• SUPPLIED PASSAGE
▽

Semantic wins when the query and the content do not share words: “income growth” finds “revenue increased”

Keyword wins when precision matters: INV-2024-00847, QX-7749-BRAVO, EXHIBIT-A

Both tools found the exact codes in testing. That is the trap. It works in tests. It fails in production.

Both warm queries run under 5ms after the one-time embedding cost

Routing by query type, not replacing one tool with the other, is the production-ready pattern

FTS5 gives correctness guarantees. Semantic search gives similarity guesses.

Verdict: If your agent uses semantic search for invoice lookups, it is guessing with extra steps.

Quick Comparison

	`pdf_semantic_search`	`pdf_search` (FTS5)
“income growth” finds “revenue increased”	Yes	No
`INV-2024-00847` exact code	Finds it (probabilistic)	Finds it (deterministic)
Cold start, 200-page PDF	291ms	139ms
Warm query	3.2ms	0.7ms
Infrastructure needed	SQLite + fastembed	SQLite only
Optional dependency	`pip install 'pdf-mcp[semantic]'`	Included

When to Use Each

Use semantic search if:

The query is natural language and you do not know the document’s exact wording
The content uses synonyms or paraphrases of your query (“revenue” when you search “income”)
You are doing discovery: finding relevant pages before reading them

Use keyword search (FTS5) if:

The query contains exact identifiers: invoice numbers, product codes, contract clause references
You need deterministic, reproducible results
The search is a filter step, not a discovery step

The Benchmark

Section 1: Where Semantic Search Wins

I built three-page PDFs with a target page containing financial language, surrounded by filler pages with neutral administrative text. Then I searched using queries that paraphrase the target, not quote it.

△

• PROBLEMS TO WORK ON
A - In the search comparison, how long does a warm query take with FTS5 keyword search?
B - Retype a section of the search comparison, beginning at the words "Keyword wins when" and stopping after "fails in production.".

(Pixel coordinate grounding entries)
▽

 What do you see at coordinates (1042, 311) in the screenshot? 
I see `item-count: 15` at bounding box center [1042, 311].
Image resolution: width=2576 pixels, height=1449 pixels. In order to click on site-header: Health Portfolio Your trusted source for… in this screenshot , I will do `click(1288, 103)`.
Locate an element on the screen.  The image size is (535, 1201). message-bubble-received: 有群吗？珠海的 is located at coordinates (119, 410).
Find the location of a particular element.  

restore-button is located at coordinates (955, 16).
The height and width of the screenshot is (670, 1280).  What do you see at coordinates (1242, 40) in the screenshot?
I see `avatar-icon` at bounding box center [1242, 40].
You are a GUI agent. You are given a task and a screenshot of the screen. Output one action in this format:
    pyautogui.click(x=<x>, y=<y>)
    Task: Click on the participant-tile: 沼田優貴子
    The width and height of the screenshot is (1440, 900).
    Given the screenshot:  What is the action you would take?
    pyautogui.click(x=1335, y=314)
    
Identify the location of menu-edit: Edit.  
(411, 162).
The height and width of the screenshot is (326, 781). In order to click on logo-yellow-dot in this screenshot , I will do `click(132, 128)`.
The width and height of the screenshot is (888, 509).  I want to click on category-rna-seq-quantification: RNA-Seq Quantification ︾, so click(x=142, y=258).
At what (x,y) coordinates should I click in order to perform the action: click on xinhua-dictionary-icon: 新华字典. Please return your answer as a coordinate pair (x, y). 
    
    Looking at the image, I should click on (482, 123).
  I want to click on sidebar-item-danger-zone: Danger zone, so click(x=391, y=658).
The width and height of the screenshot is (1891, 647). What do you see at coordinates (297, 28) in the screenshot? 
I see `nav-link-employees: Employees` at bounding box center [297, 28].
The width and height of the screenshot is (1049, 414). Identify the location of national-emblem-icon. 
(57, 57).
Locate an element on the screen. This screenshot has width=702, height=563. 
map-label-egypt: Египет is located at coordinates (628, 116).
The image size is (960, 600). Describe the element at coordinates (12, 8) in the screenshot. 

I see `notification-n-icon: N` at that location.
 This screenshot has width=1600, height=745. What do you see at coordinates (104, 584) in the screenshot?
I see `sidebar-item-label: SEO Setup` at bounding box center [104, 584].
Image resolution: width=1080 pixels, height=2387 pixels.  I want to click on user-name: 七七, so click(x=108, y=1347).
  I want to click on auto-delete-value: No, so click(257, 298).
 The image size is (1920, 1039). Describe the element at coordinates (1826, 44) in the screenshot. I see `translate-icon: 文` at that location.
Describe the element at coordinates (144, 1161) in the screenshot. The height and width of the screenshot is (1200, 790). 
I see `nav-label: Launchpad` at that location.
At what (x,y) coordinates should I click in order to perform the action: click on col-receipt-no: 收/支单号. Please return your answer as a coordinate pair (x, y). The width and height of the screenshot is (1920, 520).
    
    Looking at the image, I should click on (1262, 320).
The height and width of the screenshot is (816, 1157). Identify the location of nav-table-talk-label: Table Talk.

△

• LIST OF SOLUTIONS
A - 0.7ms

B -
Keyword wins when precision matters: INV-2024-00847, QX-7749-BRAVO, EXHIBIT-A

Both tools found the exact codes in testing. That is the trap. It works in tests. It fails in production.